[Stored data entries]
════════

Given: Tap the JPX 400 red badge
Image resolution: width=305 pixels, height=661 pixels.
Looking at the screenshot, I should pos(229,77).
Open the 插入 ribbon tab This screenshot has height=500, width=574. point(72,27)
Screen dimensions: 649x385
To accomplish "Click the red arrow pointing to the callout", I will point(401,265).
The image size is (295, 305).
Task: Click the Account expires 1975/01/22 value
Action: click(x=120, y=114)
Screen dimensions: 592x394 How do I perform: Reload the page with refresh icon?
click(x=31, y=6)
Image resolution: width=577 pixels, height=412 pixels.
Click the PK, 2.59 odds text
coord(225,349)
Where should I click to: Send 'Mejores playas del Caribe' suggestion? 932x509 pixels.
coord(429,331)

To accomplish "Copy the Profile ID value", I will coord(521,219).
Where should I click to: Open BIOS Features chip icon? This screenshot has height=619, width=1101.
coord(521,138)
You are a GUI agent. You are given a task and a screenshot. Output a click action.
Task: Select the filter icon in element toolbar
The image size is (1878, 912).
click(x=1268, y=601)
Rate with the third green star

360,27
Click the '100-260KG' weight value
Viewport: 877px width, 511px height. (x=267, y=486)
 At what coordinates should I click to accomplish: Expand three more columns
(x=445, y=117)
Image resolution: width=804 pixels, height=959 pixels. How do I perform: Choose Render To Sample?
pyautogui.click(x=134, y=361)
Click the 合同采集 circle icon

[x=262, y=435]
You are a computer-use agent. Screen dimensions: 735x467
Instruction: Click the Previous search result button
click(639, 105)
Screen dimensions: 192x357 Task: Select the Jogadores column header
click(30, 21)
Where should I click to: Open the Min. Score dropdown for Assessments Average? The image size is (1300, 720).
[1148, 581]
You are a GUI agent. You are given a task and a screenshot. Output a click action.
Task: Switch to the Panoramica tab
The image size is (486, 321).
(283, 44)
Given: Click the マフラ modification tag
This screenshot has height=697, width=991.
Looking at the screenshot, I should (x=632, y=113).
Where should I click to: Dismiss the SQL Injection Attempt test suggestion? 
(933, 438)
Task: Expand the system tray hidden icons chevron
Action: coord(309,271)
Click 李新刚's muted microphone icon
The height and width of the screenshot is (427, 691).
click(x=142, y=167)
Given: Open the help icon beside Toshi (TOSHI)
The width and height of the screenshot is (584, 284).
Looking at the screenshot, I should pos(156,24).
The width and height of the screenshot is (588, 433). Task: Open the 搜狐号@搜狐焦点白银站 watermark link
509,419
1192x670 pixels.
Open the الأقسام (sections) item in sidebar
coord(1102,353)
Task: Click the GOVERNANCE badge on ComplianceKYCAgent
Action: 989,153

════════

**DESCRIPTION OF THE TASK**. Put every line of the material above into a numbered list, leaving out the blank lines.

**THE RESPONSE**.
1. Given: Tap the JPX 400 red badge
2. Image resolution: width=305 pixels, height=661 pixels.
3. Looking at the screenshot, I should pos(229,77).
4. Open the 插入 ribbon tab This screenshot has height=500, width=574. point(72,27)
5. Screen dimensions: 649x385
6. To accomplish "Click the red arrow pointing to the callout", I will point(401,265).
7. The image size is (295, 305).
8. Task: Click the Account expires 1975/01/22 value
9. Action: click(x=120, y=114)
10. Screen dimensions: 592x394 How do I perform: Reload the page with refresh icon?
11. click(x=31, y=6)
12. Image resolution: width=577 pixels, height=412 pixels.
13. Click the PK, 2.59 odds text
14. coord(225,349)
15. Where should I click to: Send 'Mejores playas del Caribe' suggestion? 932x509 pixels.
16. coord(429,331)
17. To accomplish "Copy the Profile ID value", I will coord(521,219).
18. Where should I click to: Open BIOS Features chip icon? This screenshot has height=619, width=1101.
19. coord(521,138)
20. You are a GUI agent. You are given a task and a screenshot. Output a click action.
21. Task: Select the filter icon in element toolbar
22. The image size is (1878, 912).
23. click(x=1268, y=601)
24. Rate with the third green star
25. 360,27
26. Click the '100-260KG' weight value
27. Viewport: 877px width, 511px height. (x=267, y=486)
28.  At what coordinates should I click to accomplish: Expand three more columns
29. (x=445, y=117)
30. Image resolution: width=804 pixels, height=959 pixels. How do I perform: Choose Render To Sample?
31. pyautogui.click(x=134, y=361)
32. Click the 合同采集 circle icon
33. [x=262, y=435]
34. You are a computer-use agent. Screen dimensions: 735x467
35. Instruction: Click the Previous search result button
36. click(639, 105)
37. Screen dimensions: 192x357 Task: Select the Jogadores column header
38. click(30, 21)
39. Where should I click to: Open the Min. Score dropdown for Assessments Average? The image size is (1300, 720).
40. [1148, 581]
41. You are a GUI agent. You are given a task and a screenshot. Output a click action.
42. Task: Switch to the Panoramica tab
43. The image size is (486, 321).
44. (283, 44)
45. Given: Click the マフラ modification tag
46. This screenshot has height=697, width=991.
47. Looking at the screenshot, I should (x=632, y=113).
48. Where should I click to: Dismiss the SQL Injection Attempt test suggestion? 
49. (933, 438)
50. Task: Expand the system tray hidden icons chevron
51. Action: coord(309,271)
52. Click 李新刚's muted microphone icon
53. The height and width of the screenshot is (427, 691).
54. click(x=142, y=167)
55. Given: Open the help icon beside Toshi (TOSHI)
56. The width and height of the screenshot is (584, 284).
57. Looking at the screenshot, I should pos(156,24).
58. The width and height of the screenshot is (588, 433). Task: Open the 搜狐号@搜狐焦点白银站 watermark link
59. 509,419
60. 1192x670 pixels.
61. Open the الأقسام (sections) item in sidebar
62. coord(1102,353)
63. Task: Click the GOVERNANCE badge on ComplianceKYCAgent
64. Action: 989,153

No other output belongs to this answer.